> _DESCRIPTION OF THE TASK_: Could you rewrite the entries starting with the line containing "The width and height of the screenshot is (1363, 754)." and going on through the line containing "tap(131, 63)", replacing "sidebar" with "side panel" and leaving everything else unchanged? Return only those lines.

━━━━━ SUPPLIED MATERIAL

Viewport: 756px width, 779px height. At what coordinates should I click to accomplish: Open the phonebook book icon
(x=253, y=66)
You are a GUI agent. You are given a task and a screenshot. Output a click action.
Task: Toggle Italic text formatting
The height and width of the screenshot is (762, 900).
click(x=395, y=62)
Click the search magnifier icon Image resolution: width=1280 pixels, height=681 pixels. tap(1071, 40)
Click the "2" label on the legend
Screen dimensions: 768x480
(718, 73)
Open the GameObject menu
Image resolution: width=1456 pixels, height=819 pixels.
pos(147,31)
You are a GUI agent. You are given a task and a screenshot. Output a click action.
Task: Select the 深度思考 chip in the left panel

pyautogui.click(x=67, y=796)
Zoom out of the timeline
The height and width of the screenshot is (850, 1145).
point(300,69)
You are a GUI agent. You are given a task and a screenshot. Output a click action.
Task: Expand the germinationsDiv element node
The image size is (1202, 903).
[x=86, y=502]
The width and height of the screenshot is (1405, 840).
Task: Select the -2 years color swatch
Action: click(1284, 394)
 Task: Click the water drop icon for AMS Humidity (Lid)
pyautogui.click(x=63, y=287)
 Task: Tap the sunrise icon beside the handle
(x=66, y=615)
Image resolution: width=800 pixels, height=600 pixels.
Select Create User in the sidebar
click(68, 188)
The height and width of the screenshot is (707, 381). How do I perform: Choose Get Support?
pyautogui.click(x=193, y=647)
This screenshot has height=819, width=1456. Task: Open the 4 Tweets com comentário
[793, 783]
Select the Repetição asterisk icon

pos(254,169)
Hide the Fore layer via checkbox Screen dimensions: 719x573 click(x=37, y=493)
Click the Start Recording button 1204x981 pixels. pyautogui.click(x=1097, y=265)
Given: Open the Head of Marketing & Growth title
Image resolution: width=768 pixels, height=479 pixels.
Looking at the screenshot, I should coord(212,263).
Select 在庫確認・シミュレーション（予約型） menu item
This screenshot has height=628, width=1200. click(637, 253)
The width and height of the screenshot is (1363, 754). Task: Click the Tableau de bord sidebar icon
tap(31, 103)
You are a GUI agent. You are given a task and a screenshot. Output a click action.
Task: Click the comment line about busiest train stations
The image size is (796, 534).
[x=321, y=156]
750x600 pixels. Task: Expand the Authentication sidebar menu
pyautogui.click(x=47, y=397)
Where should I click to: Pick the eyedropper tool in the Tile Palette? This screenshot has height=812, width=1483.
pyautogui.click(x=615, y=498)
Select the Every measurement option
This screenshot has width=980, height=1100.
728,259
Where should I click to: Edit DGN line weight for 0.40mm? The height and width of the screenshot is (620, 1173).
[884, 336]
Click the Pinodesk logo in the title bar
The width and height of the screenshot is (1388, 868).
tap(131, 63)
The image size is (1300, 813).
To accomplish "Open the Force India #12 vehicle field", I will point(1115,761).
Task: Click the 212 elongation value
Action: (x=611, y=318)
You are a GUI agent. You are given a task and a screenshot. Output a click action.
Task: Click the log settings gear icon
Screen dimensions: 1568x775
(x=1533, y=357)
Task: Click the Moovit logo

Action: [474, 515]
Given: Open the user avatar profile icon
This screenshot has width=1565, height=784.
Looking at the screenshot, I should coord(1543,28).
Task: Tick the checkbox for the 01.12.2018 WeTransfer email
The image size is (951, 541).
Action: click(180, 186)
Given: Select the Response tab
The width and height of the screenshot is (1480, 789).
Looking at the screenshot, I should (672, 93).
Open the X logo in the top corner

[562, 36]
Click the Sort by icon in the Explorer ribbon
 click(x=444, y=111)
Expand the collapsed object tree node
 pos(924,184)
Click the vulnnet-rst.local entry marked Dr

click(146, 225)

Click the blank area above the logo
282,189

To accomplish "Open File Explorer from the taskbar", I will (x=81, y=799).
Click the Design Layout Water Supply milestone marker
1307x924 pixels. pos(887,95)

━━━━━━━━━━

> _RESULT OF THIS TASK_:
The width and height of the screenshot is (1363, 754). Task: Click the Tableau de bord side panel icon
tap(31, 103)
You are a GUI agent. You are given a task and a screenshot. Output a click action.
Task: Click the comment line about busiest train stations
The image size is (796, 534).
[x=321, y=156]
750x600 pixels. Task: Expand the Authentication side panel menu
pyautogui.click(x=47, y=397)
Where should I click to: Pick the eyedropper tool in the Tile Palette? This screenshot has height=812, width=1483.
pyautogui.click(x=615, y=498)
Select the Every measurement option
This screenshot has width=980, height=1100.
728,259
Where should I click to: Edit DGN line weight for 0.40mm? The height and width of the screenshot is (620, 1173).
[884, 336]
Click the Pinodesk logo in the title bar
The width and height of the screenshot is (1388, 868).
tap(131, 63)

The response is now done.